Michael Jackson e Wade Robson: ídolo e fã. (foto: internet/divulgação)

Um dos filmes mais polêmicos desse ano foi uma das mais recentes produções do canal HBO, “Leaving Neverland”. O filme dirigido por Dan Reed, dividido em duas partes de duas horas cada, traz o relato de Wade Robson e Jimmy Safechuck, que quando crianças estiveram envolvidos nas acusações de abuso sexual contra o astro Michael Jackson.

E aí está a grande questão do filme: Michael Jackson. O maior astro pop de todos os tempos. O cara que revolucionou a indústria da música, do cinema, da publicidade, e elevou o conceito de “fã” a níveis estratosféricos. Dizem que foi o único cara que conseguiu superar os Beatles – John Lennon teria demonstrado especial preocupação quando a fama do quarteto de Liverpool se viu ameaçada pelo pequeno garotinho negro da Motown.

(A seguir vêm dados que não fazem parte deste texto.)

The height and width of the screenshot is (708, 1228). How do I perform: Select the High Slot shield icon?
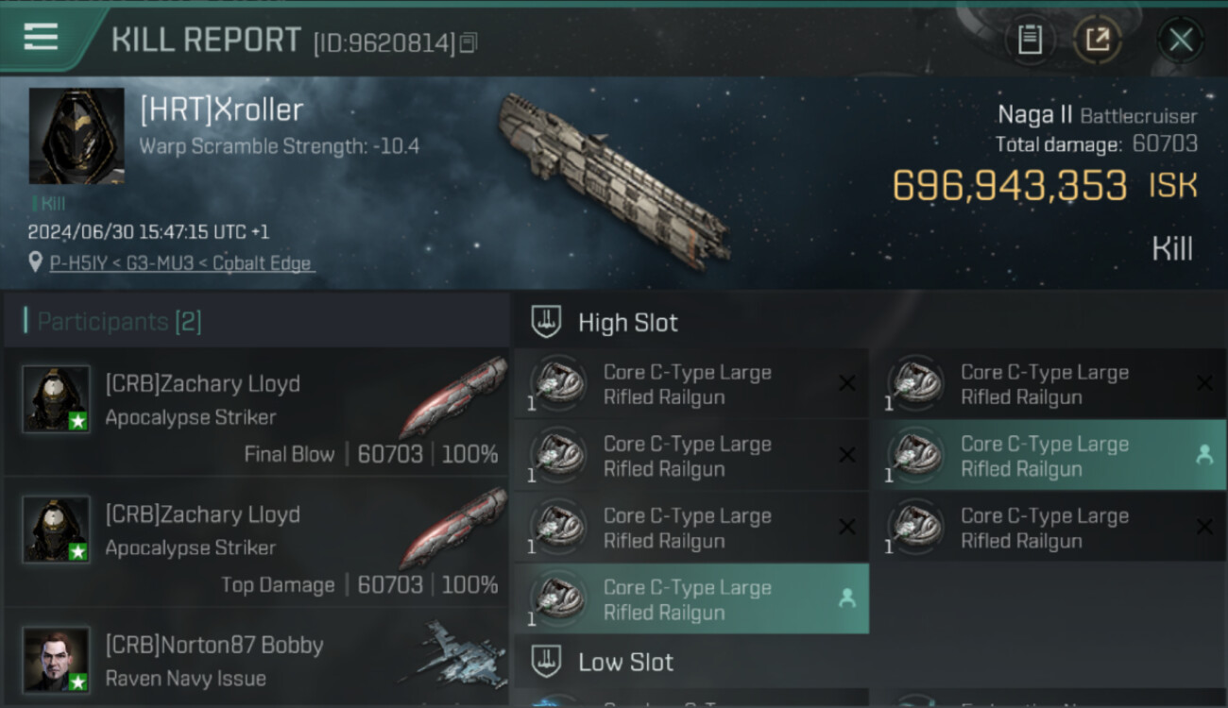[x=547, y=322]
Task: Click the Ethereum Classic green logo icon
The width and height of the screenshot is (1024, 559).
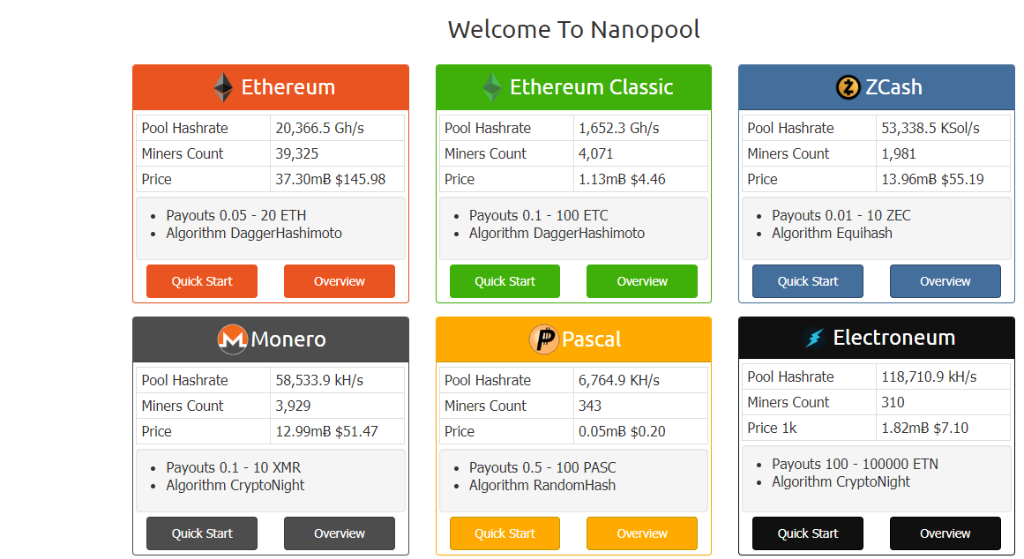Action: click(491, 87)
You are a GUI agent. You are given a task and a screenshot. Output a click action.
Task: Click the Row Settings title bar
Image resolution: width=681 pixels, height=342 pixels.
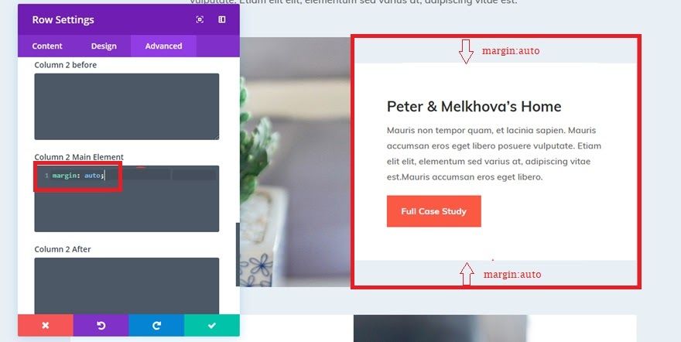(x=128, y=19)
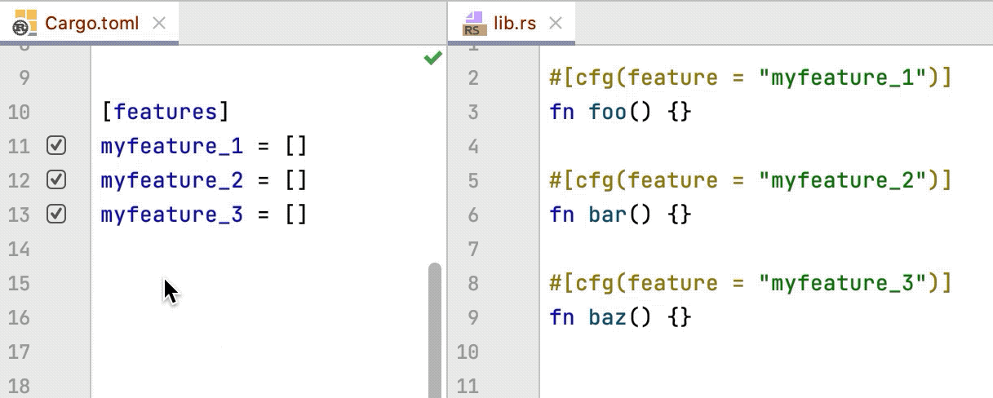The width and height of the screenshot is (993, 398).
Task: Close the lib.rs tab
Action: [x=556, y=23]
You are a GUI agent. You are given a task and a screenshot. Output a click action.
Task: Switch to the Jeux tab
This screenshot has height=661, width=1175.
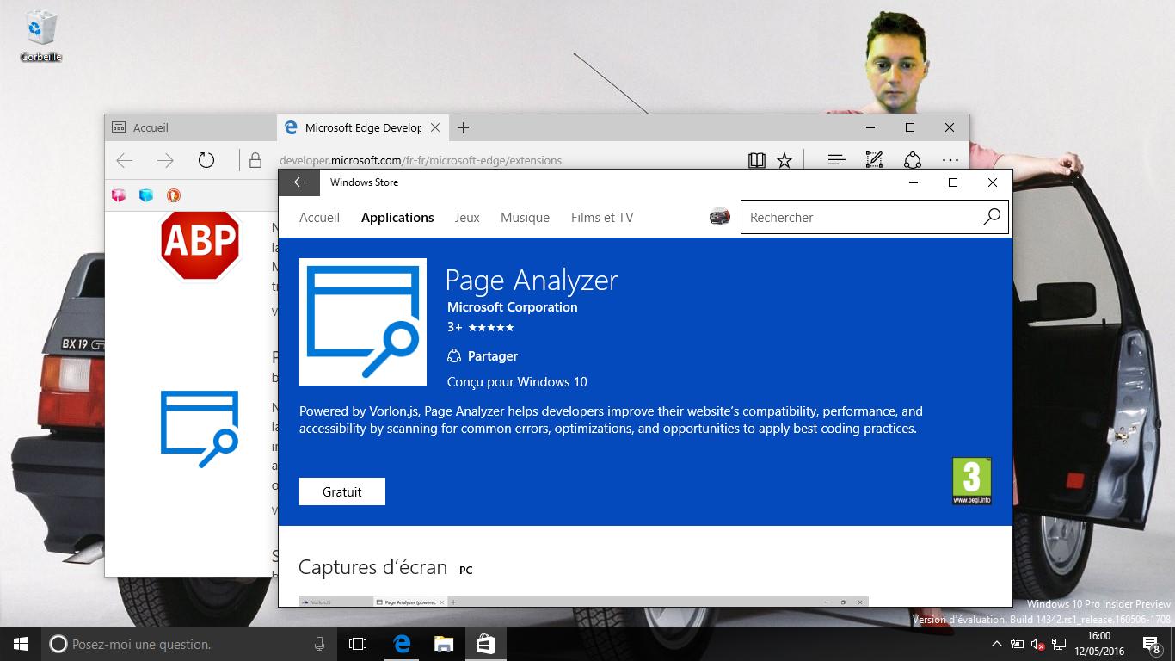pos(467,218)
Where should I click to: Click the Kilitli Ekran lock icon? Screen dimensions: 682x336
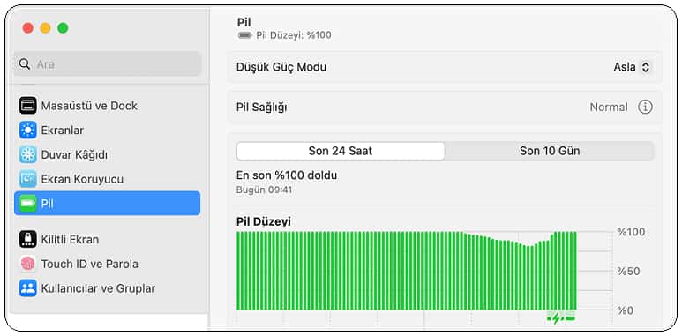coord(28,239)
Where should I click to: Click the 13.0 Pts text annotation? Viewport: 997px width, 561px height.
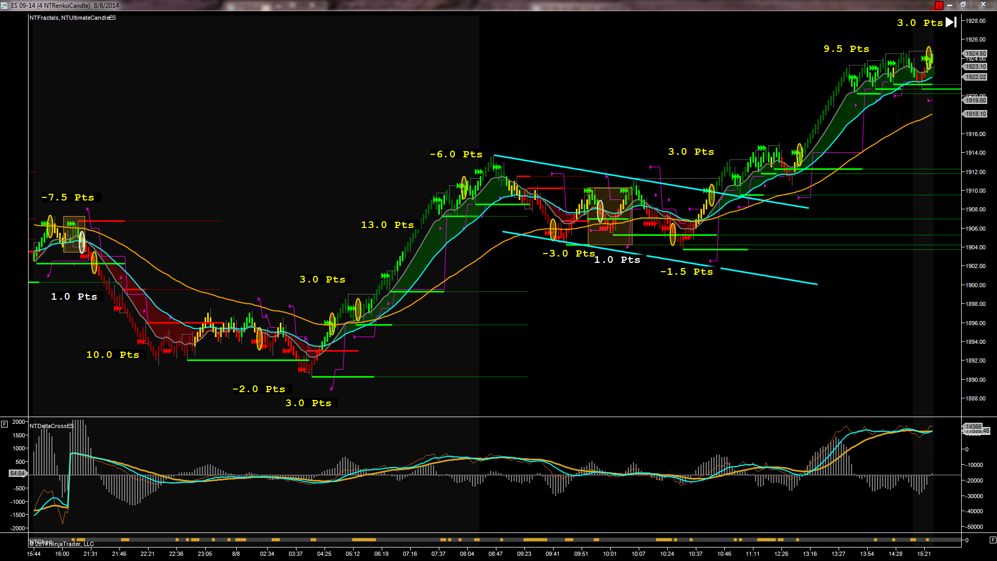(387, 225)
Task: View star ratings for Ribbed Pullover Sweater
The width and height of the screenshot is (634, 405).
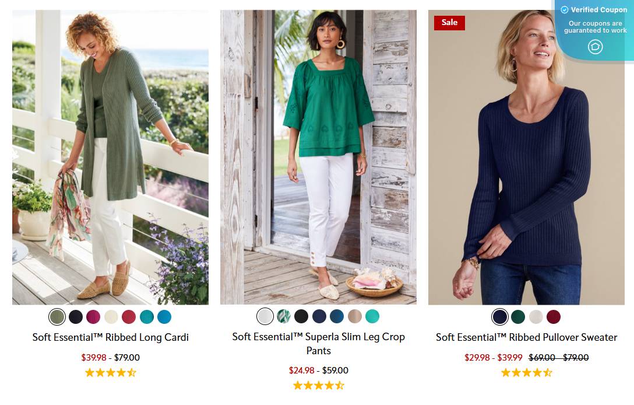Action: coord(526,372)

Enfim, Michael esteve na infância de praticamente todo mundo, e é objeto de verdadeira veneração por seus fãs. O que torna a tarefa de assistir, julgar e acreditar nos relatos que vemos na tela extremamente doloroso.

Veja bem, o filme é extremamente pobre. Esteticamente limitado, adota a fórmula repetitiva de intercalar depoimentos das vítimas, seus correlatos (mães, irmãos, cônjuges) imagens de arquivo e do rancho Neverland e outros imóveis de Michael, repetidos à exaustão. Absolutamente mais nada.

Essa pobreza estética revela também a pobreza em conteúdo. Porque a missão do filme é dar voz a Robson e Safechuck, mostrar a versão deles dos fatos, contar o que supostamente passaram entre quatro paredes com um dos maiores artistas da História. Mas não há absolutamente mais nada além dos relatos deles, o que aproxima muito a produção de uma entrevista bem produzida. Não um documentário.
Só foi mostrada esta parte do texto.